Laboratorio de Houston fundado en 1999 por Bennett Greenspan, pionero en aplicar la genética a la genealogía y parte de Gene by Gene. Es la única casa grande que sigue ofreciendo la trilogía completa: Family Finder autosómico, secuenciación del ADN mitocondrial y análisis del cromosoma Y hasta el nivel Big Y-700, la prueba que permite situar un apellido en una rama concreta del árbol paterno. Admite subir resultados obtenidos en otras compañías.
Su terreno son los proyectos de apellido y las líneas paternas o maternas profundas, donde el papel se acaba y solo queda el laboratorio. Para quien busca simplemente un porcentaje de orígenes hay opciones más baratas y con mejor resolución en España e Hispanoamérica. Los informes son técnicos, la web está en inglés y las muestras viajan a Estados Unidos, con la espera y los aranceles que eso supone.
Catálogo mundial de sepulturas creado en 1995 por Jim Tipton y comprado por Ancestry en 2013. Voluntarios recorren cementerios, fotografían lápidas y publican memoriales con fechas de nacimiento y defunción, ubicación exacta de la tumba y enlaces a padres, cónyuges e hijos. Ya reúne cientos de millones de registros y cualquiera puede consultarlos sin pagar ni registrarse, además de pedir la foto de una lápida concreta a un colaborador de la zona.

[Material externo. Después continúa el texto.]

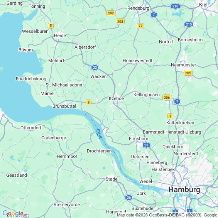Click the A23 shield near Elmshorn
The width and height of the screenshot is (218, 218).
146,145

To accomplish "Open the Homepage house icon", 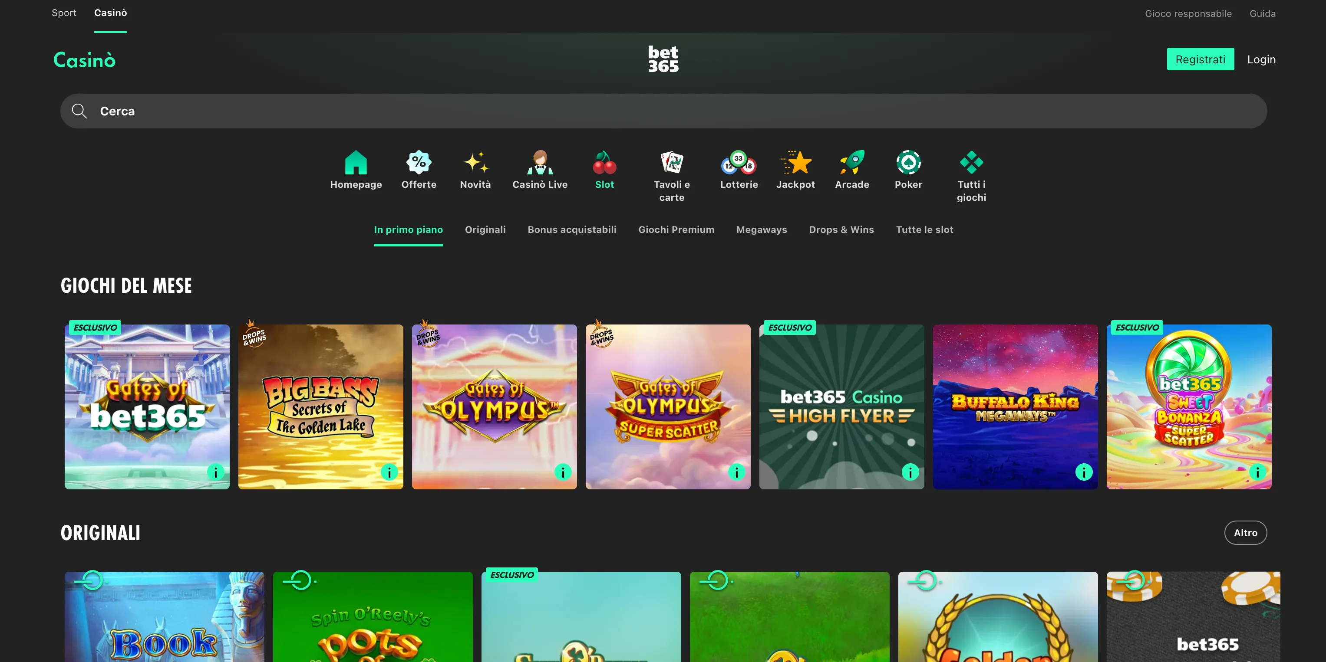I will [356, 163].
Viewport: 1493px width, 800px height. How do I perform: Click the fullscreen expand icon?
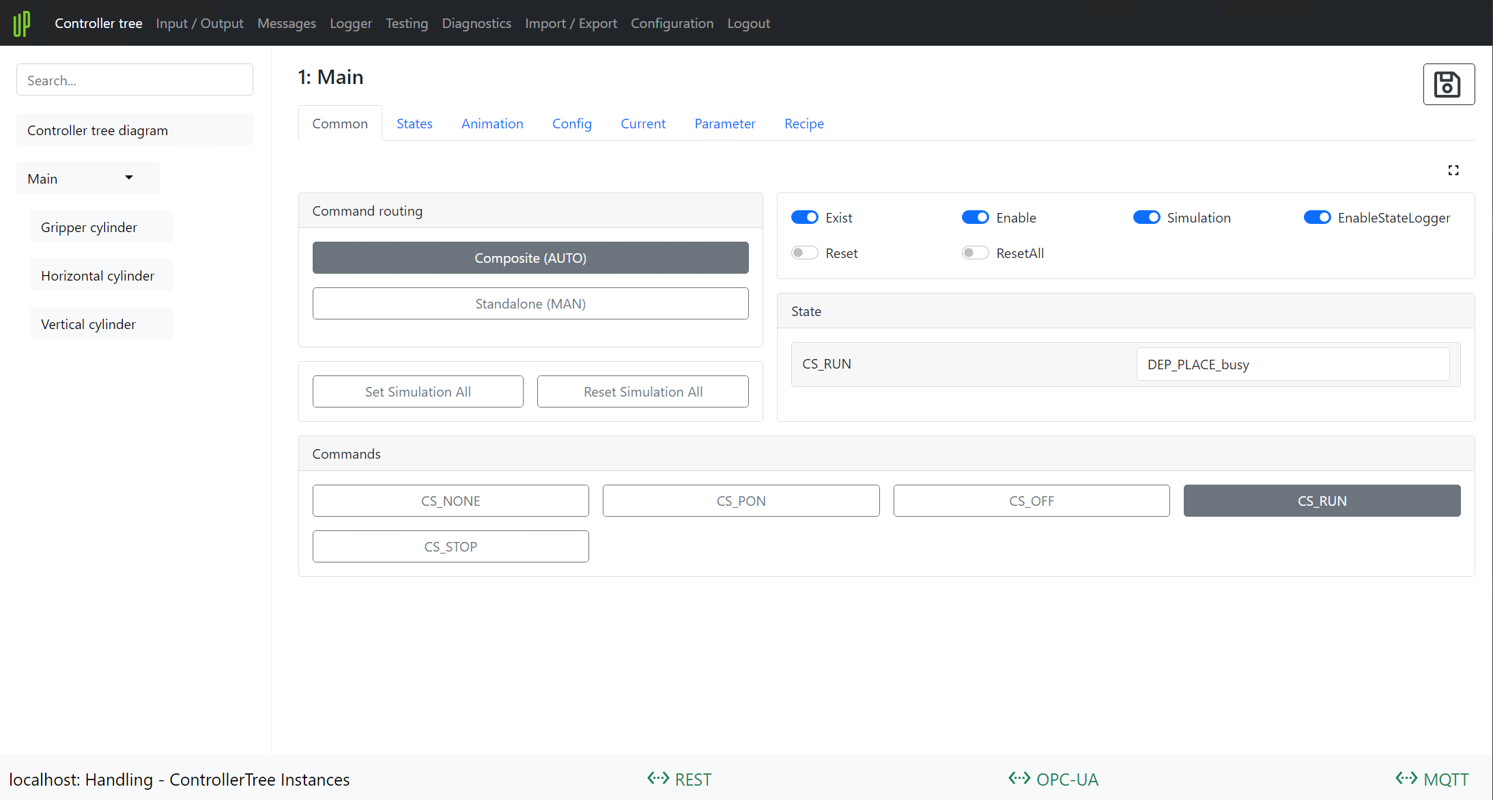1453,170
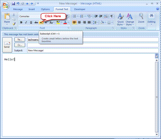
Task: Click the Subject input field
Action: (93, 50)
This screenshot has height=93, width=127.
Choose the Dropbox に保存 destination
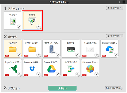click(x=32, y=68)
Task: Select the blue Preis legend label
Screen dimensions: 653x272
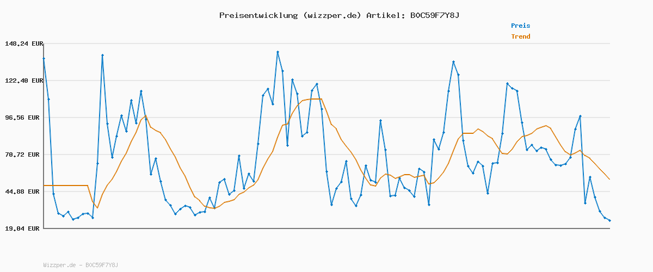Action: click(x=520, y=26)
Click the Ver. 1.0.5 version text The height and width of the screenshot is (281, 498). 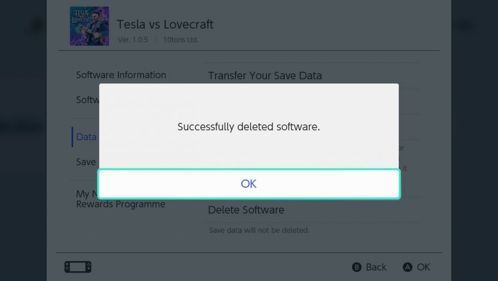click(x=133, y=40)
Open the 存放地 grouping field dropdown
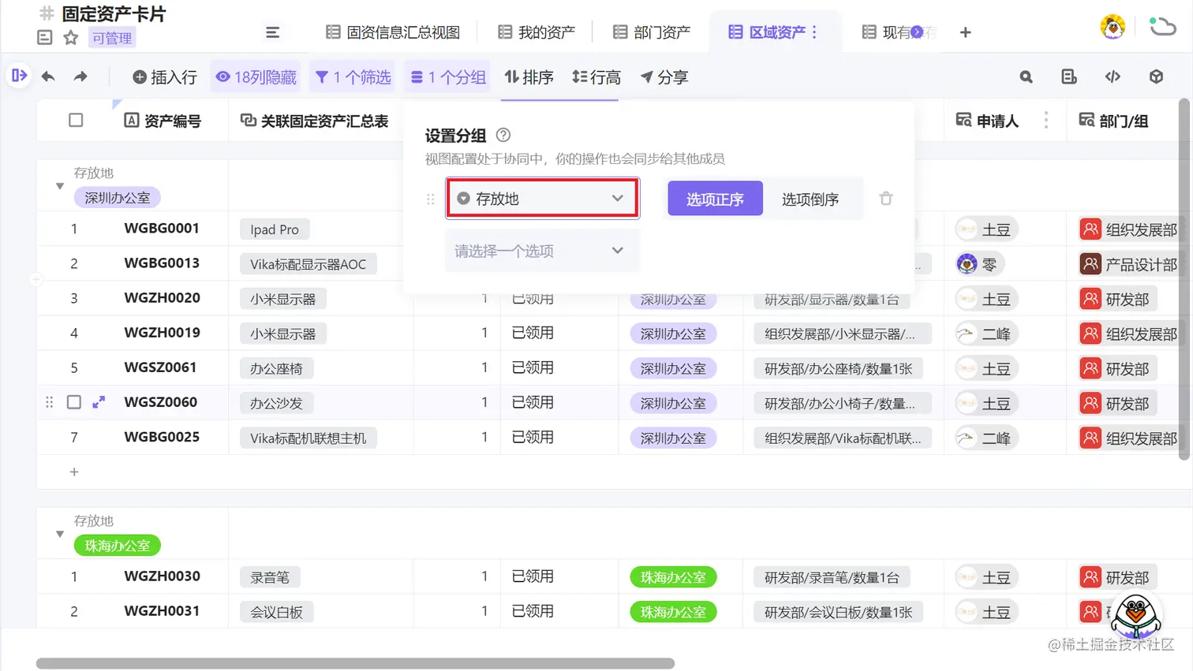1193x671 pixels. 542,198
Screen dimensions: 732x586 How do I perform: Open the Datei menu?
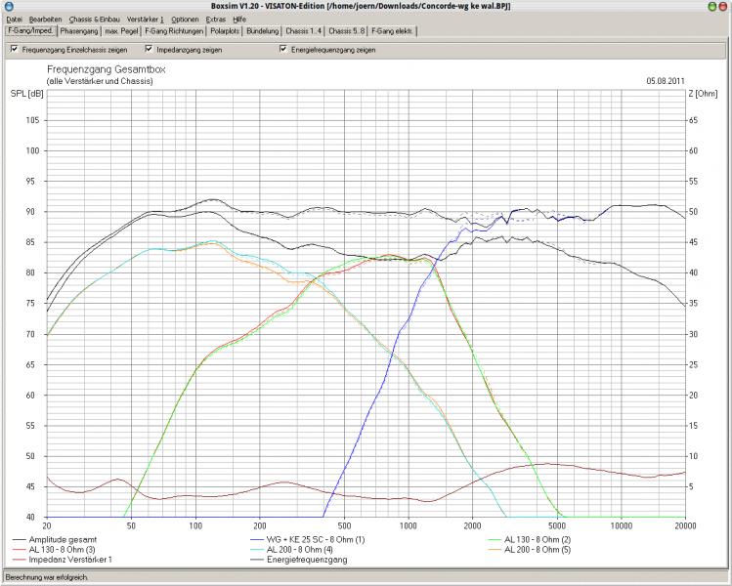(x=14, y=19)
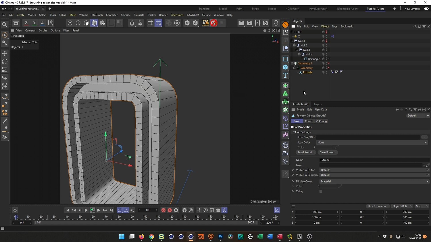
Task: Toggle the Symmetry.1 object enable red X
Action: click(x=328, y=63)
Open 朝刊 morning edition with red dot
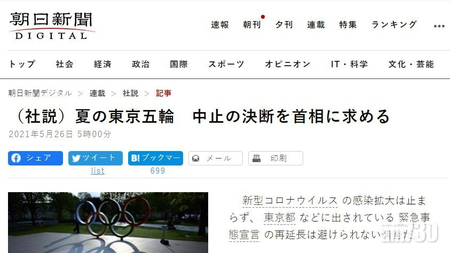This screenshot has height=253, width=450. [252, 25]
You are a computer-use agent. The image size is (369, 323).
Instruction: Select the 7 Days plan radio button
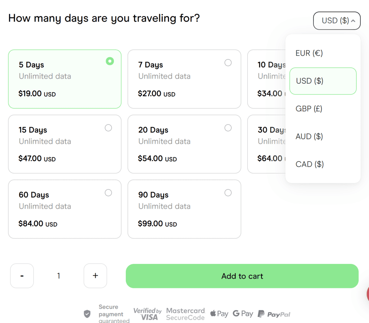coord(228,63)
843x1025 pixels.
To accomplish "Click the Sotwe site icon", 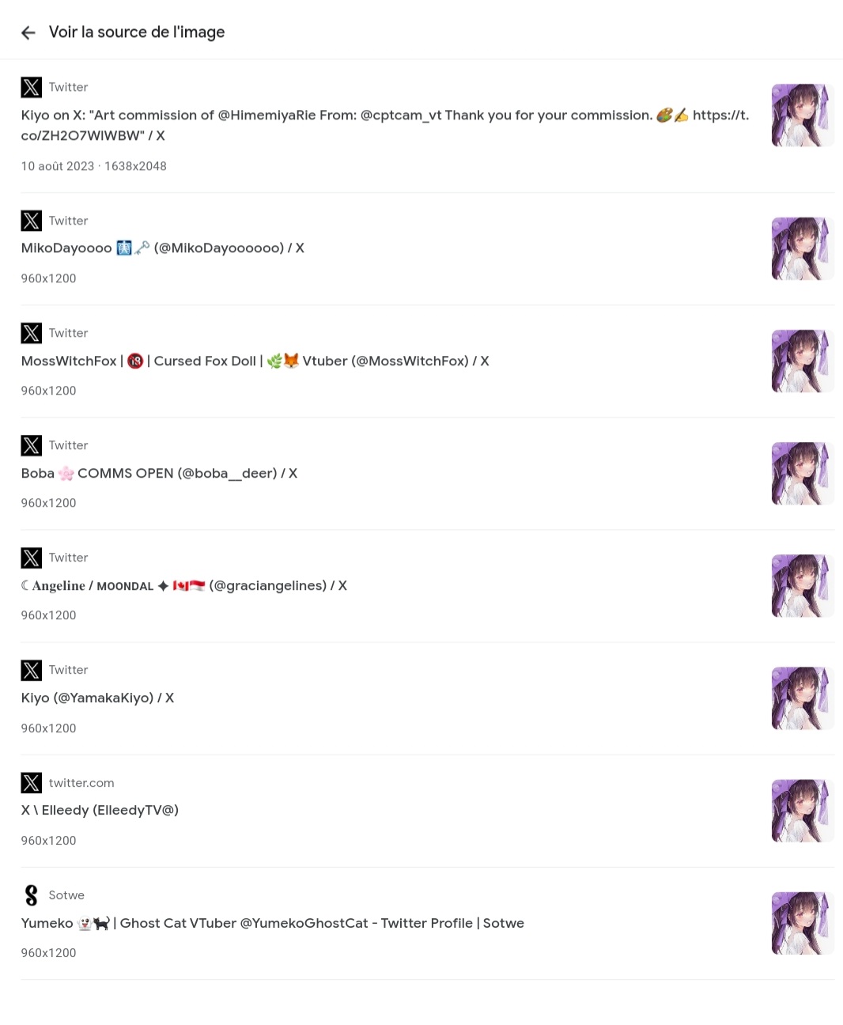I will [32, 895].
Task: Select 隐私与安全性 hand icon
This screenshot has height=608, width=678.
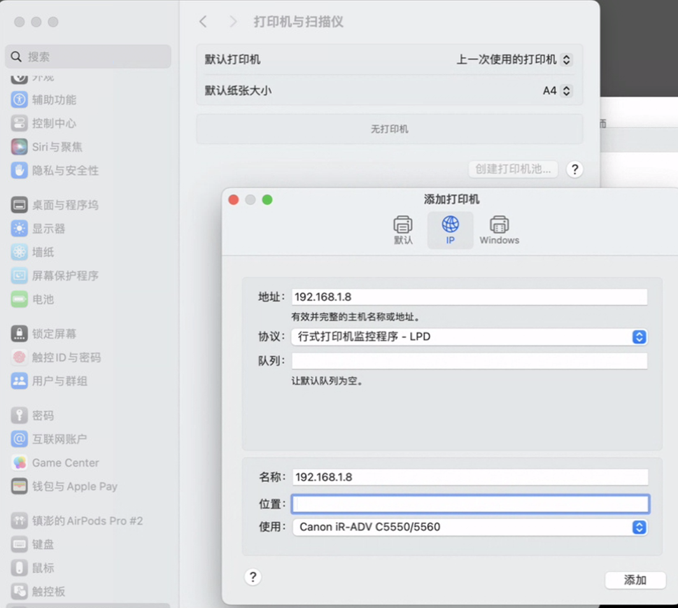Action: (19, 171)
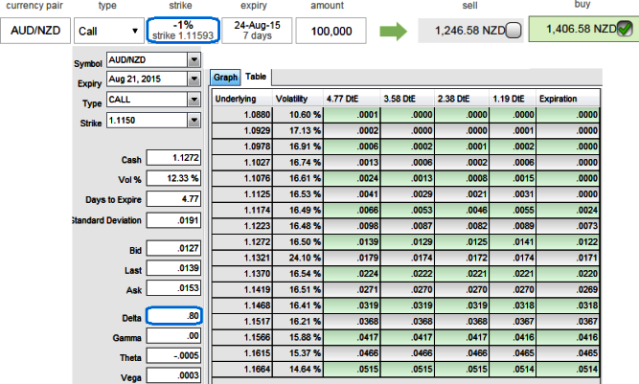Expand the Symbol AUD/NZD dropdown
This screenshot has width=639, height=384.
tap(194, 60)
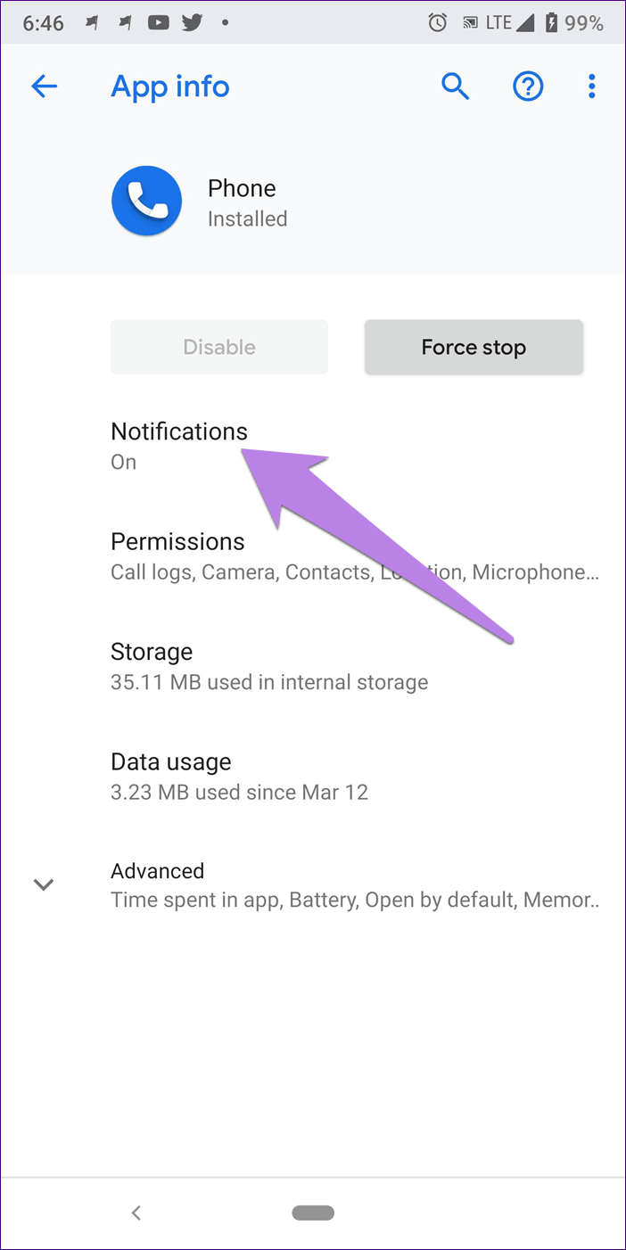Open search with the magnifier icon
The width and height of the screenshot is (626, 1250).
click(455, 86)
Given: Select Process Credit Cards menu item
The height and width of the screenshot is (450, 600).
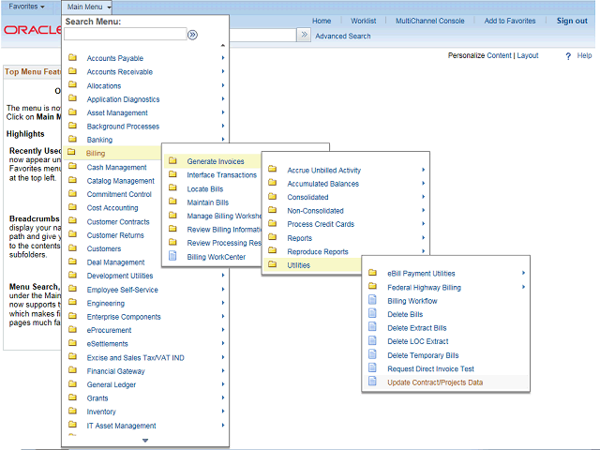Looking at the screenshot, I should coord(320,224).
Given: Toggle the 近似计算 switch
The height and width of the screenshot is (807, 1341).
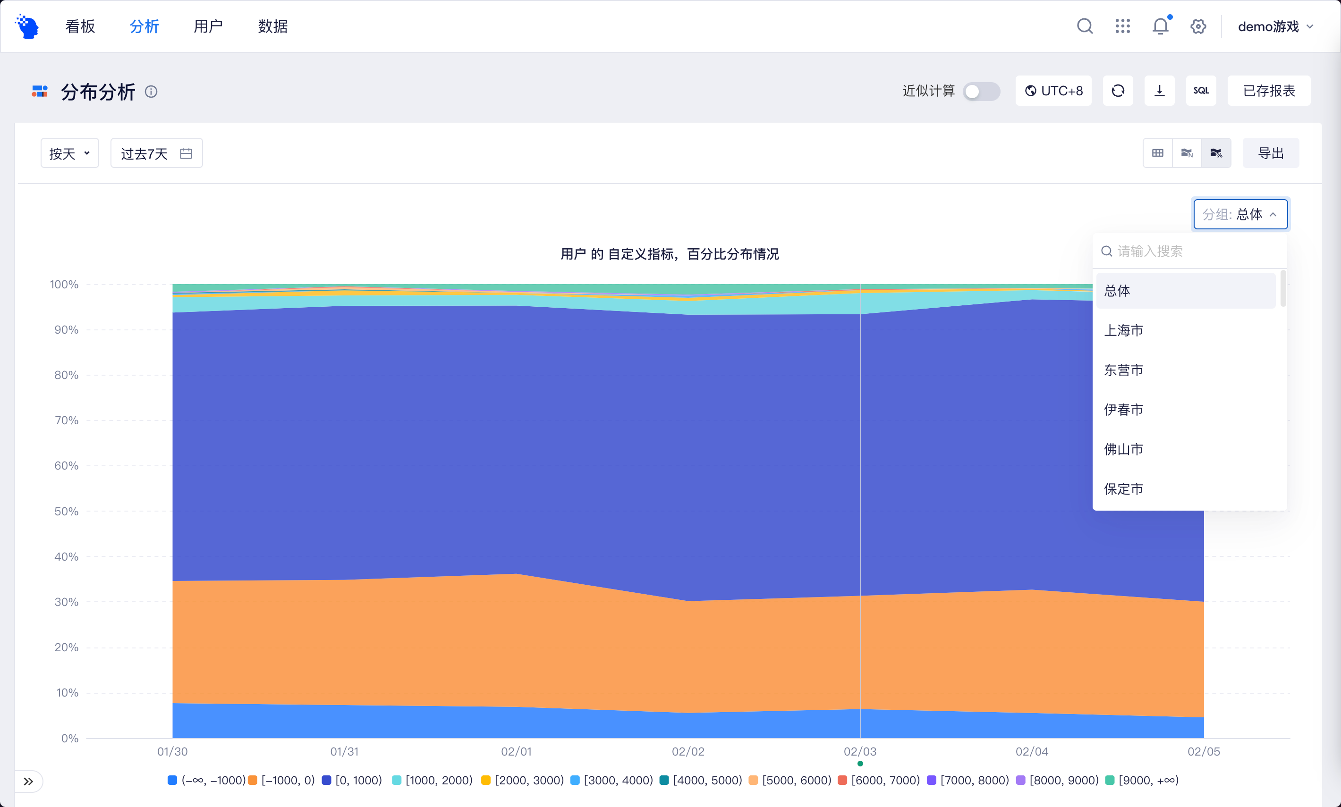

Cierra huecos que ningún censo resuelve: la fecha exacta de una muerte, el segundo apellido de una bisabuela o la existencia de hijos fallecidos de niños. En España y Latinoamérica la cobertura es irregular, con cementerios muy documentados y provincias enteras vacías. Los datos los teclean aficionados, así que una lápida borrosa puede convertirse en un año equivocado que luego circula por media internet.